──────── GIVEN INFORMATION ────────
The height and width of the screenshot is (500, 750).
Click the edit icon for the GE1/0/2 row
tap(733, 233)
────────
──────── GIVEN INFORMATION ────────
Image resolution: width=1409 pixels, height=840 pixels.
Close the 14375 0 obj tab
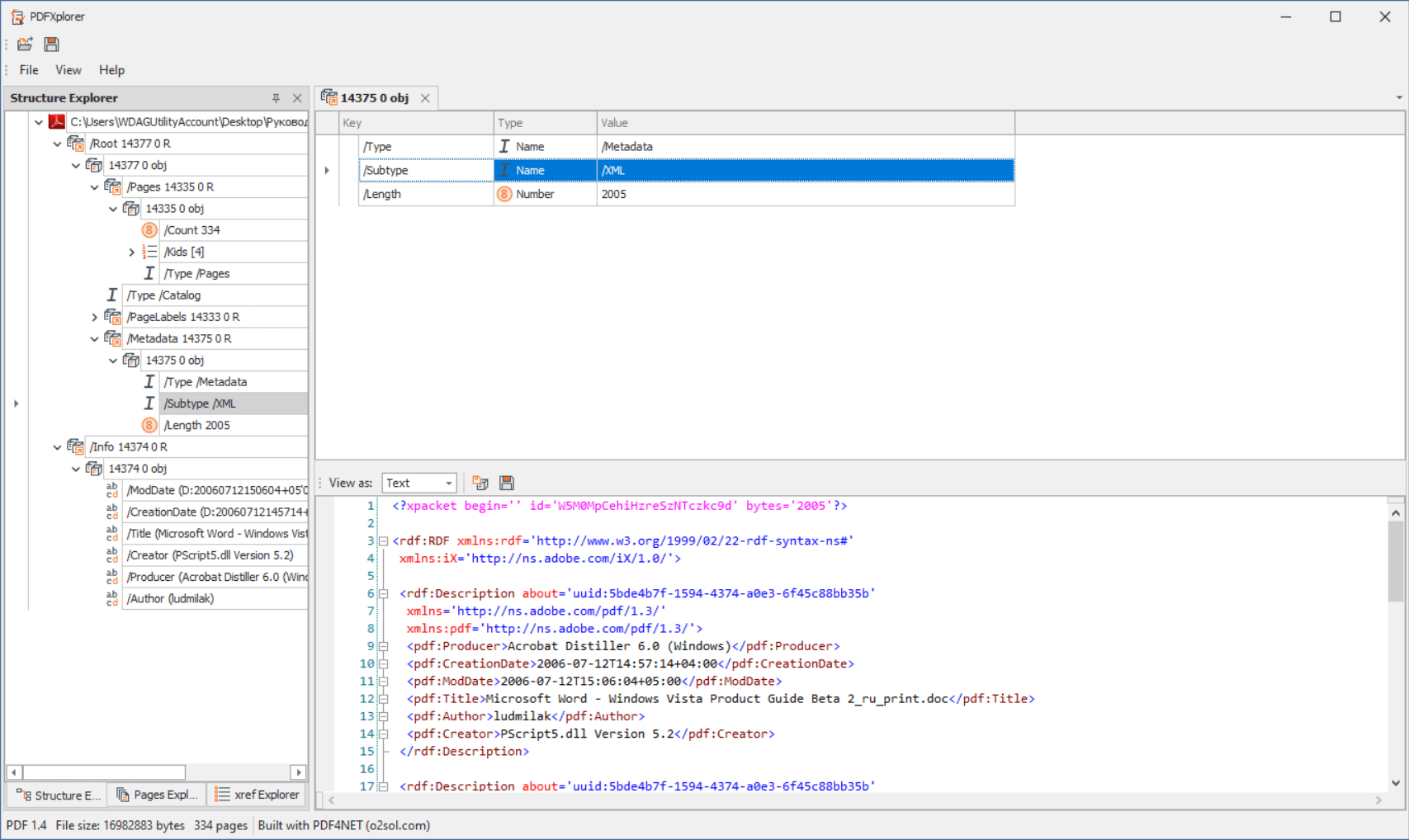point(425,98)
────────
_OBJECTIVE_
Render everything from the line containing "The height and" down to the line containing "tap(733, 233)", both ends included, as a two-column CSV with the header instruction,response. Give one row per item, put each field in quotation marks, and replace line breaks with spaces.

_ANSWER FOR THE TASK_
instruction,response
"The height and width of the screenshot is (500, 750). Click the edit icon for the GE1/0/2 row","tap(733, 233)"